> **Consigne**: Prolongez le texte sur les submersions marines au-delà de sa dernière phrase.

> **Texte**:
Cette page fait partie de l'ouvrage intitulé "Impacts à long terme du changement climatique sur le littoral métropolitain" édité sous le numéro 55 d'octobre 2011 dans la collection "Etudes et ducuments" du Commissariat Général au Développement Durable du ministère en charge du Développement durable. Le sommaire et la présentation de l'ouvrage sont disponibles sur WIKHYDRO.



Sommaire

Ce que l’on constate actuellement

Définition

Les submersions marines sont « des inondations épisodiques de la zone côtière par la mer dans des conditions météorologiques (forte dépression et vent de mer) et marégraphiques sévères » (Garry et al. 1997). Il y a 3 modes de submersion marine possibles [31] :

  • « au débordement », lorsque le niveau de la mer est supérieur au niveau des ouvrages de défense ou aux trait de côte naturels,
  • à « des franchissements par paquets de mer » liés au déferlement des vagues, Les phénomènes de franchissement sont la conséquence d’une élévation instantanée du niveau marin lié au flux et reflux des vagues sur la plage. La hauteur d’eau maximale atteinte par la mer au dessus de son niveau moyen étant appelée run-up (cf. Figure 15).
  • « à la rupture ou à la destruction d’un cordon dunaire à la suite d’une érosion intensive, » ou « la rupture de digues ou d’ouvrages de protection », lorsque le niveau topographique en arrière est
    inférieure au niveau de la mer
figure 15 principaux parametres entrant en compte dans l evaluation des niveaux marins extremes

Quelques événements de submersion marine

Lors de la tempête du 1 février 1953, les submersions marines ont causé 2000 morts et l’évacuation de 72000 personnes en Hollande, 300 morts en Angleterre, 25 en Belgique, et de nombreux dégâts en Allemagne et en France. Si le caractère exceptionnel de la tempête (des surcotes de plus de 3m ont été observées) est en cause, l’entretien des digues avait été relativement négligé depuis les années 30, et a été un des facteurs aggravants de la tempête en Hollande notamment.
La tempête Lothar du 27 décembre 1999 a également causé des submersions marines.
Dans les Antilles et à la Réunion, les épisodes de houle cyclonique, éventuellement créés par des cyclones situés assez loin au large des côtes, sont à l’origine de submersions, de dégâts aux infrastructures par le choc mécanique des vagues, la mise en mouvement de débris et l’affouillement. A titre d’exemple, le cyclone de 1928 a causé 1200 morts en Guadeloupe. Il a été caractérisé par une submersion du « Petit Cul-de-sac marin » lié à une trajectoire particulière du cyclone. À la Réunion, outre les épisodes de houle cyclonique tels que Gamède (2007), la houle australe peut avoir des effets similaires : ainsi en mai 2007, une houle australe a fait 2 morts, coulé de nombreuses embarcations dans des ports et causé des dommages à des infrastructures côtières.

> **Données enregistrées**:
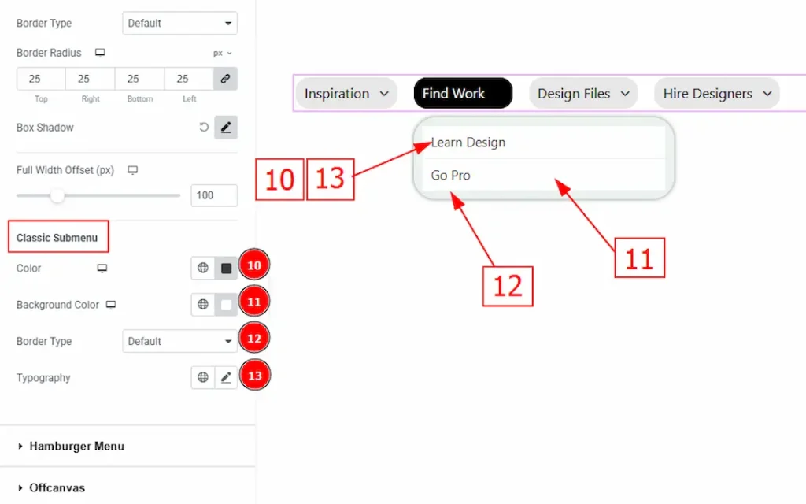Open global color for Background Color
Viewport: 806px width, 504px height.
pos(203,305)
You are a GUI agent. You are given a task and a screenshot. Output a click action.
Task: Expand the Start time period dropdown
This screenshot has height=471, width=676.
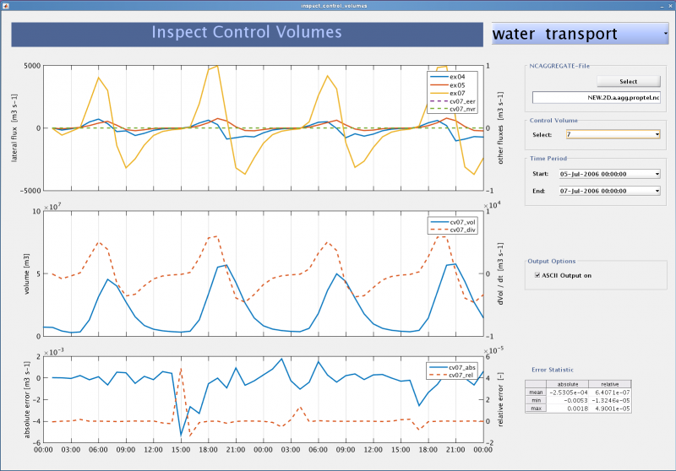tap(609, 174)
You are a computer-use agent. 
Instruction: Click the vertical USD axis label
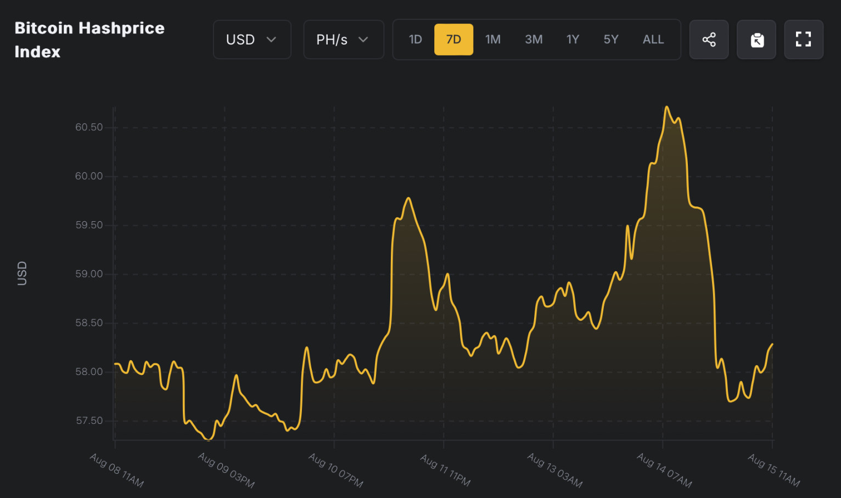coord(22,273)
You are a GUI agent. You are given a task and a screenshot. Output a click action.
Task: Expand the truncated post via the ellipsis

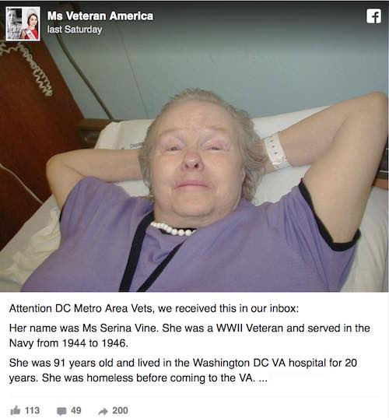(x=263, y=378)
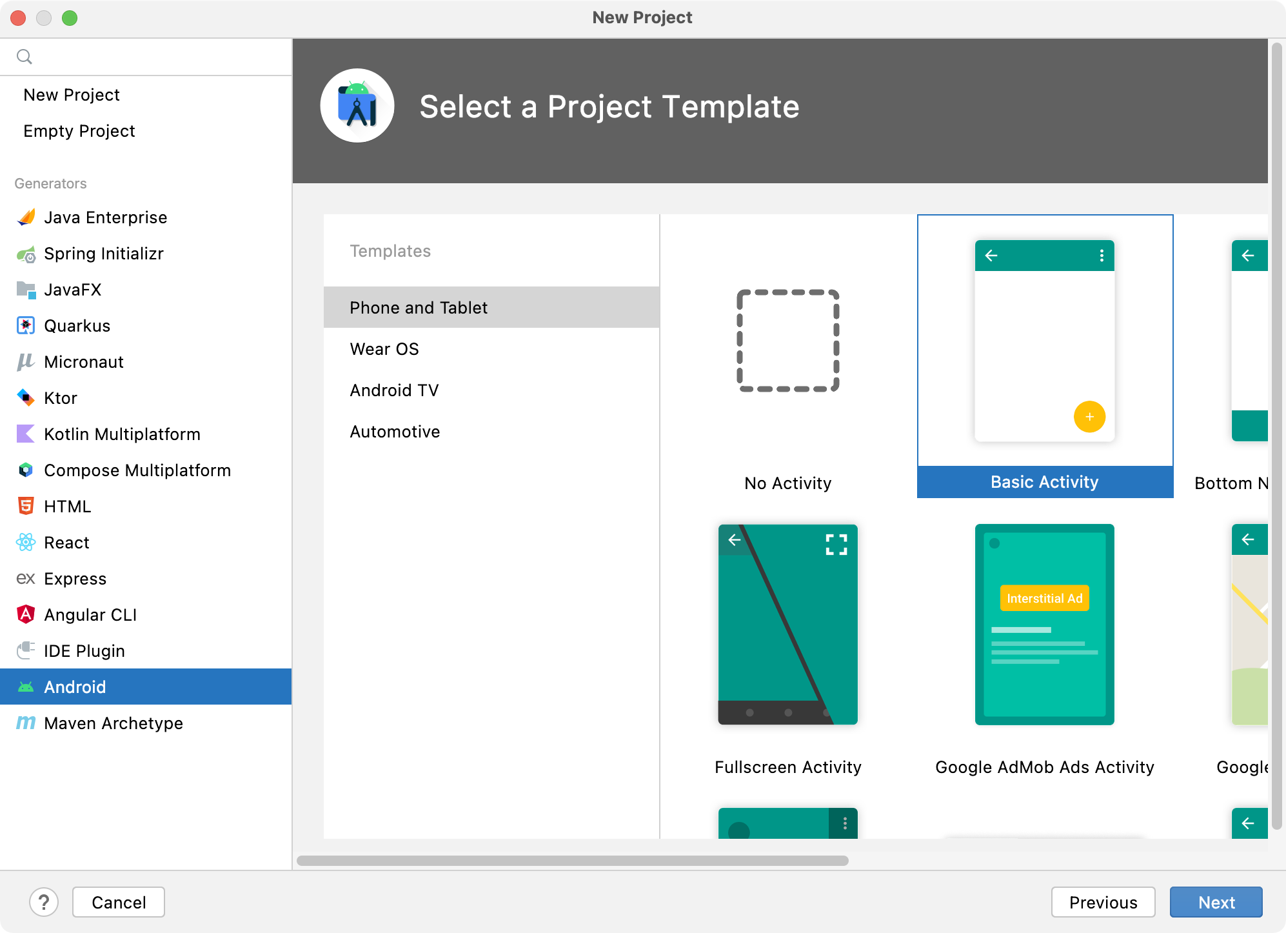
Task: Expand Phone and Tablet templates list
Action: (x=419, y=308)
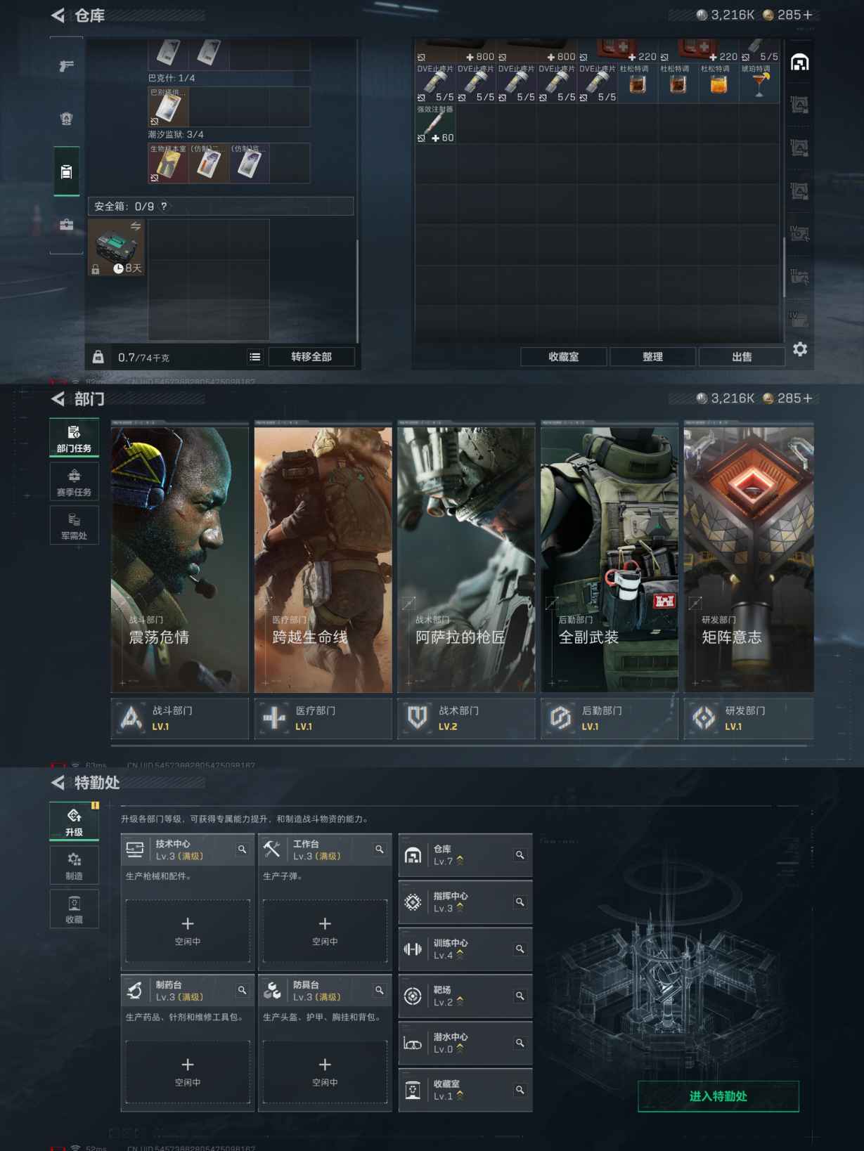Toggle the lock icon beside weight 0.7/74
The width and height of the screenshot is (864, 1151).
(x=98, y=357)
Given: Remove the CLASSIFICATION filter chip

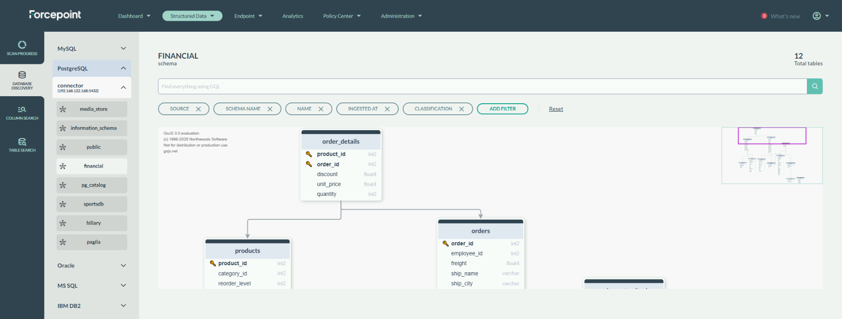Looking at the screenshot, I should point(461,109).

> **Réponse rédigée**:
Origine des submersions marines

Les submersions marines sont souvent liées à des élévations du niveau marin lors de tempêtes ou de cyclone.
Les submersions marines sont liées à plusieurs phénomènes naturels qui sont des composantes du niveau marin (Niveau marin et surcotes ou l’impact des houles). La hauteur d’eau maximale atteinte par la mer au dessus de son niveau moyen (runup) est déterminée en cumulant le niveau de marée prédit, la surcote atmosphérique, le set-up et le swash.
Plus rarement, des submersions marines peuvent avoir des causes géologiques comme c’est le cas pour les tsunamis liés à des séismes sous-marins, des mouvements de terrain ou des éruptions volcaniques.

La problématique de submersion marine

Les dommages liés à une tempête sont liés à la conjonction de plusieurs phénomènes et pas uniquement de la surcote : pris individuellement, chacun des paramètres (hauteur des vagues,
surcote, marée) peut-être caractérisé par une probabilité d’occurrence. Pour autant, le caractère extrême d’une valeur donnée est souvent découplé des dommages causés par une tempête : ainsi, les plus fortes houles de la tempête du 24/01/2009 ont eu lieu à marée basse et n’ont pas causé de dégâts (au contraire des vents forts). Un autre exemple est la tempête du 10 mars 2008 qui a affecté les côtes bretonnes a causé de nombreux dommages (en particulier liés à des inondations) alors que, pris individuellement, chacun des paramètres n’était pas extrême : vents de 130 à 140km/h, hauteur significative de houle de 10 m sur la bouée des Pierres Noires mouillée au sud de Ouessant, marée de coefficient 105 (Sources : Météo-France, Previmer, Cetmef).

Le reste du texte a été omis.